In der Studie sind mehr als fünfzig Biographien von Mitarbeitern aufgeführt, die der nationalsozialistischen Säuberung der Hochschule zum Opfer fielen. Eine davon ist die Heinrich Grönewalds, dessen Schicksal Wettern so bemerkenswert fand, dass er weitere Untersuchungen anstrengte und nach Zeitzeugen fahndete.

Über das Argentinische Tageblatt machte er schließlich Leonor Rothmann aus, die einzige Tochter Grönewalds, dank deren Hilfe vor kurzem das beachtliche Ergebnis der jahrelangen Arbeit veröffentlicht werden konnte: “Heinrich Grönewald. Student und Doktorand der Technischen Hochschule in Braunschweig. Ein Leben für die Pädagogik in Braunschweig, Paris und Buenos Aires”.

Welchen Aufwand Wettern dabei betrieben hat, kann man in dem akribisch recherchierten und mit Detailtreue geschriebenen Werk nachlesen. Aus einer Fülle von Mosaikstücken hat Wettern ein eindrucksvolles Gesamtbild dieses unkorrumpierbaren Mannes geschaffen, das nicht nur dessen persönliches Schicksal, sondern auch den historischen Hintergrund abbildet. So erfährt man beispielsweise vom Braunschweig der frühen dreißiger Jahre, das schon vor der “Machtergreifung” tiefbraun gefärbt war. In diesem Milieu, unter widrigsten Bedingungen, engagiert sich Grönewald unbeirrt in der “Sozialistischen Studentengruppe” und in der Lehrergewerkschaft. Auch dass er auf Betreiben des Ministeriums für Volksbildung – schon seit 1930 in Händen der Nazis – nicht in den Schuldienst übernommen wird, hält ihn nicht ab.
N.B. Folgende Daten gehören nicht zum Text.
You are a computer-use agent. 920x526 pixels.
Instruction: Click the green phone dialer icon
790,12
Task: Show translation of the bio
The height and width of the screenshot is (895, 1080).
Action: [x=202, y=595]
In zahlreichen Zeitungsartikeln berichtet er über die Nazi-Umtriebe, was ihm schließlich zum Verhängnis wird: 1932 wird er von bewaffneten SA-Schlägern überfallen und entkommt nur knapp. An diesem Punkt sieht er keine andere Möglichkeit, als ins Exil zu gehen. Mit seinen 23 Jahren flieht er zunächst nach Paris, wo er eine Organisation zur Unterstützung exilierter Lehrer mit aufbaut, dann nach Buenos Aires, wohin ihn der Völkerbund vermittelt, als Lehrer der sich der nationalsozialistischen Gleichschaltung widersetzenden Pestalozzi-Schule. Zuvor war ihm die deutsche Staatsbürgerschaft aberkannt worden, weil er “gegen die Pflicht zur Treue gegen Reich und Volk” verstoßen und damit “die deutschen Belange geschädigt” habe. Fortan ist er staatenlos, und es wird Jahrzehnte dauern, bis er die deutsche Staatsbürgerschaft wieder zurück erhält.
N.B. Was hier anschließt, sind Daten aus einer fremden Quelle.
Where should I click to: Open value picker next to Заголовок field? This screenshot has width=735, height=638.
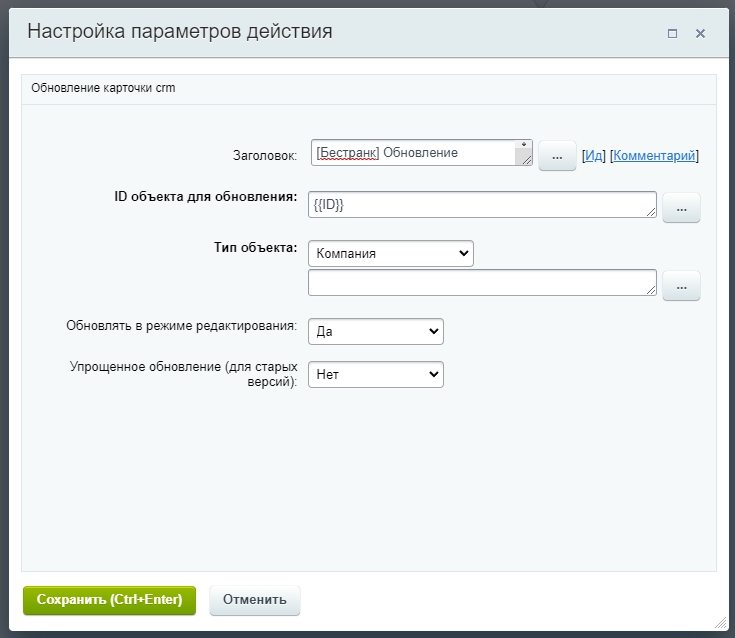pyautogui.click(x=557, y=156)
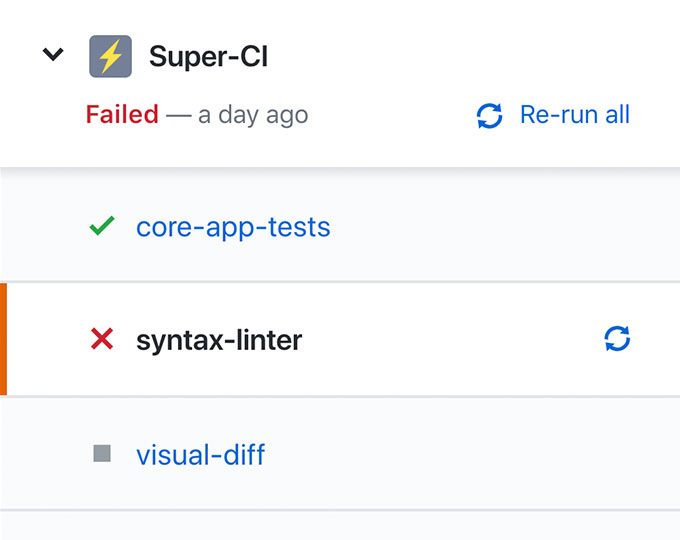Re-run the syntax-linter check via its refresh icon
This screenshot has width=680, height=540.
(618, 339)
Kaum in Buenos Aires angekommen, beteiligt er sich am Aufbau der antifaschistischen Hilfsorganisation “Das Andere Deutschland” und engagiert sich in der “Auslandsgruppe Deutscher Gewerkschaften”. Er wird – neben seiner Arbeit als Lehrer – Mitarbeiter zahlreicher Zeitungen und Nachrichtenagenturen, darunter das “Argentinische Tageblatt”, der “Vorwärts” und die amerikanische Nachrichtenagentur UPI.

1943 ist er einer der Hauptinitiatoren des Kongresses deutscher Antifaschisten in Montevideo, nach dem Krieg organisiert er die Lebensmittelpaketsendungen ins Hunger leidende Deutschland. Häufig hat er kaum das Geld, seine Miete zu bezahlen, und dennoch findet er immer die Zeit und die Möglichkeiten, diese ehrenamtlichen Aufgaben auszufüllen. Seine Schüler beschreiben ihn im Rückblick als einen “ausgezeichneten Lehrer mit viel Feingefühl und großer Menschenkenntnis, der immer Verständnis für jedes Problem hatte”.

Nach dem Krieg bemüht sich Grönewald um seine Wiedereinbürgerung, und um Wiedergutmachung, doch statt dass sein Kampf im Exil anerkannt wird, macht man ihm die Emigration zum Vorwurf. Welche entbehrungsreiche Zeit die unfreiwillige Flucht aus der Heimat für ihn bedeutete, dass er auch in Argentinien den Attacken von Nazi-Schlägern ausgesetzt war, das will niemand wissen.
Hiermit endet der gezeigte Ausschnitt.